=== HOW TO COMPLETE THIS TASK ===
Look through the data below for the line with "is (1199, 899)." and the line with "Task: Click the globe", then output those two and all lines in between, exactly as written.

Stored records

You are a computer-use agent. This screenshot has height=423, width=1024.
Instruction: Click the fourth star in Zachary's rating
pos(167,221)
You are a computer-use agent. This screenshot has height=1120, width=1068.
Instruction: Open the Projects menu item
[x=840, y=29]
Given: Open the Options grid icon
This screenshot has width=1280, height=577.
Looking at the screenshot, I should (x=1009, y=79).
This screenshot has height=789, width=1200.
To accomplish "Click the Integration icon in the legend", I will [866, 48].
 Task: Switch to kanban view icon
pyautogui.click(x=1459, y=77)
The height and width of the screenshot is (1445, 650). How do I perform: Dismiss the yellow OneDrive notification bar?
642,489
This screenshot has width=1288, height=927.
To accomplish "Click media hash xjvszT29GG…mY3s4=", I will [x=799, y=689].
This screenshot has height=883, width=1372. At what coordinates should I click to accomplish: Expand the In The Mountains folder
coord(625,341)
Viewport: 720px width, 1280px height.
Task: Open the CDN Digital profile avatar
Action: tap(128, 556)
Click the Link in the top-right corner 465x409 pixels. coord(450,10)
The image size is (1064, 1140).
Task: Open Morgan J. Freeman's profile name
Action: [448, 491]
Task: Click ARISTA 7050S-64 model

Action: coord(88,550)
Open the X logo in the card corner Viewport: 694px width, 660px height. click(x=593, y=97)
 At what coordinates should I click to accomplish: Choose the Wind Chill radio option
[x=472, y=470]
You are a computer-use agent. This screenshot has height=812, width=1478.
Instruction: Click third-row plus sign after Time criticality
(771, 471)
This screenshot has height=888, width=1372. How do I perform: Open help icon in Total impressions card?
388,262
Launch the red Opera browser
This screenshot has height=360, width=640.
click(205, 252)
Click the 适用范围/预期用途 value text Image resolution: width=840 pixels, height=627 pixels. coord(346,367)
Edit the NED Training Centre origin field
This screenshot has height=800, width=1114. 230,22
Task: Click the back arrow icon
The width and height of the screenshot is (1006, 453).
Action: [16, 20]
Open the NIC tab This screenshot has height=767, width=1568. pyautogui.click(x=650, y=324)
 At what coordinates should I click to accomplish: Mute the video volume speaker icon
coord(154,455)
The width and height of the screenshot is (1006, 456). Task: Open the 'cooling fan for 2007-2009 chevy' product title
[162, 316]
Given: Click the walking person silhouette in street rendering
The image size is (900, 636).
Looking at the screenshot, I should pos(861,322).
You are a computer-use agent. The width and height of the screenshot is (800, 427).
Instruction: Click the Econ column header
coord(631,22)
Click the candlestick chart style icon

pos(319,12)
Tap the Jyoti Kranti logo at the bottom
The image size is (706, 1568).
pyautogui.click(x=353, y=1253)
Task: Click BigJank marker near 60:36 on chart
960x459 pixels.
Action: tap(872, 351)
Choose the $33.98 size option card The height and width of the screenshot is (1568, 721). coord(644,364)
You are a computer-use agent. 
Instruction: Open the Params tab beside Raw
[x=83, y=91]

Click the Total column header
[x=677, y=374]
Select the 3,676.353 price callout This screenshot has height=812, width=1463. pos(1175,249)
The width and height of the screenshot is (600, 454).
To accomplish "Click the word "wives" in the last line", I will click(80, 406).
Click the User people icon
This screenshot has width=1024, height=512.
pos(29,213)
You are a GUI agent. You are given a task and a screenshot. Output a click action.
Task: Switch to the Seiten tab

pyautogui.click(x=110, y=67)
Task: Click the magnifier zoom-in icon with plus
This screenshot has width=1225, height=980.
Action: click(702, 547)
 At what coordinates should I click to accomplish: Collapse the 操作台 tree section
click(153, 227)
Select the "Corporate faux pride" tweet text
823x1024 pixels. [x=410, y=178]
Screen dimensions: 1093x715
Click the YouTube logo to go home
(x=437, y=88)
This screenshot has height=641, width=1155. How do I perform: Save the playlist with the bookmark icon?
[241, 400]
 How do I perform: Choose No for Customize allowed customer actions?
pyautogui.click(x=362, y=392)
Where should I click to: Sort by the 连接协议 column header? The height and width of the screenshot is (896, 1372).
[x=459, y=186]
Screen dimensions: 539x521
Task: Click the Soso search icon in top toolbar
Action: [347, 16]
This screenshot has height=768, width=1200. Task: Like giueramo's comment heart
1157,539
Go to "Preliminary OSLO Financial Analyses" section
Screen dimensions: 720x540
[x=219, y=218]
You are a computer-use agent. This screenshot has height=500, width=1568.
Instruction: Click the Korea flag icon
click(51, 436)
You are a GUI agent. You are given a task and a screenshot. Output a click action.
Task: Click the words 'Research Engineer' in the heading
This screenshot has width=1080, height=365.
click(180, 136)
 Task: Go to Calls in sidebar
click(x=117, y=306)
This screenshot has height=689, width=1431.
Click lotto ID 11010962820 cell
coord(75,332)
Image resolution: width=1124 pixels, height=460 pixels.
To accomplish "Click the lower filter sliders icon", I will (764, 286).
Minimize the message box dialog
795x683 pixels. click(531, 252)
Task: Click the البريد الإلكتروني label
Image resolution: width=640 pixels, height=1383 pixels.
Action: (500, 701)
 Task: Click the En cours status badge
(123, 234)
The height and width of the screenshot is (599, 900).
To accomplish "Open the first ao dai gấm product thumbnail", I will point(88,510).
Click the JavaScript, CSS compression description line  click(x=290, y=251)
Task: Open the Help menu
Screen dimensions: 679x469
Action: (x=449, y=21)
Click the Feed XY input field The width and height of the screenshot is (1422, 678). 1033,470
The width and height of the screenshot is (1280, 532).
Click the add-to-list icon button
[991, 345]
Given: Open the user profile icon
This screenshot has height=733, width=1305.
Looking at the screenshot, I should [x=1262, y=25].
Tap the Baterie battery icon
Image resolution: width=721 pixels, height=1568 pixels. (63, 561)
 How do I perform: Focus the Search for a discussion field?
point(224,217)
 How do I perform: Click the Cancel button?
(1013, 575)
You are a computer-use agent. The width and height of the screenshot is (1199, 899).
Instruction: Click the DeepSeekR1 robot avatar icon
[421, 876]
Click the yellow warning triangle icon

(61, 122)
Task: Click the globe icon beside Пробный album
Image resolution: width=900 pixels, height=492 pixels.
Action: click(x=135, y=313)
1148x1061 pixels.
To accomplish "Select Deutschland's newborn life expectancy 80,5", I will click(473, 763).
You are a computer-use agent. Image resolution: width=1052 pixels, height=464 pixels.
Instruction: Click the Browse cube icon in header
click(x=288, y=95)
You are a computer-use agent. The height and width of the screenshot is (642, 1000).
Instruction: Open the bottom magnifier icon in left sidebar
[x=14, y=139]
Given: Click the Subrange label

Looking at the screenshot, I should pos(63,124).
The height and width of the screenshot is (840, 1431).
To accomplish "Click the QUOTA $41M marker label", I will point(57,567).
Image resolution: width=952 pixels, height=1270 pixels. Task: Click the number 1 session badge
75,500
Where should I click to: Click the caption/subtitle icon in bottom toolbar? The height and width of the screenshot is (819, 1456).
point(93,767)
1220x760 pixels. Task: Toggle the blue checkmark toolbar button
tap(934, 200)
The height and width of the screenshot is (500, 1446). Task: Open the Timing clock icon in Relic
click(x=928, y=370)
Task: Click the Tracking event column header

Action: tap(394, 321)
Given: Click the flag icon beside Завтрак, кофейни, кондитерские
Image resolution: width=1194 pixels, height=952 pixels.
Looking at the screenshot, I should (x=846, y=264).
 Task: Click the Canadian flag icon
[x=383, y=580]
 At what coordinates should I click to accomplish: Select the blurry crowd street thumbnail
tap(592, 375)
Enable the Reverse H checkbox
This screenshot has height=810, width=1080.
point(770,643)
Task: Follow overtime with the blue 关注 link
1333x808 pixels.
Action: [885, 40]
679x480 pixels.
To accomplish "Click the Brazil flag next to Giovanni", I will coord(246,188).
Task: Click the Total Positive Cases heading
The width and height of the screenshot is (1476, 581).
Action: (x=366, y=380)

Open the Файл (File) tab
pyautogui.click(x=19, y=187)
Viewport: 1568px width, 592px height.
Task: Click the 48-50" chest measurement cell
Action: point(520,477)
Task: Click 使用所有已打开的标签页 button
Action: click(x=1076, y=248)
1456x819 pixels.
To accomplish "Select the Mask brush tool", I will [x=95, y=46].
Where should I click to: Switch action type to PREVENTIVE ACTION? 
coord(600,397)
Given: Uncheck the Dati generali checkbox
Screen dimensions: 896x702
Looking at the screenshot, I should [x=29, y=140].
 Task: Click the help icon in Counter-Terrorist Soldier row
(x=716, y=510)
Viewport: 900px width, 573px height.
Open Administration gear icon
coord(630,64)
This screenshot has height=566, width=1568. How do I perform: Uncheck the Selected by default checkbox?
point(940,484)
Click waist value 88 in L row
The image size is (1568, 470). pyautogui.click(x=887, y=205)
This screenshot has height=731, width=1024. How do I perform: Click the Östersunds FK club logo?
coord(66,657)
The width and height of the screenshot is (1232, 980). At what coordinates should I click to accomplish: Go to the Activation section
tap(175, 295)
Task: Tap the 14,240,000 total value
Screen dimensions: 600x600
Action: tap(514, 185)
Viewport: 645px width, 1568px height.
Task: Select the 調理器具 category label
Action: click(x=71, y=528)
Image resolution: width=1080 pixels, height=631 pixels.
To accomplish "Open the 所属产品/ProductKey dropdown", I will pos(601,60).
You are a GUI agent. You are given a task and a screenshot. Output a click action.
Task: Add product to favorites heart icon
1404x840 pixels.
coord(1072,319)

=== ANSWER SECTION ===
You are a computer-use agent. The width and height of the screenshot is (1199, 899).
Instruction: Click the DeepSeekR1 robot avatar icon
[421, 876]
Click the yellow warning triangle icon

(61, 122)
Task: Click the globe icon beside Пробный album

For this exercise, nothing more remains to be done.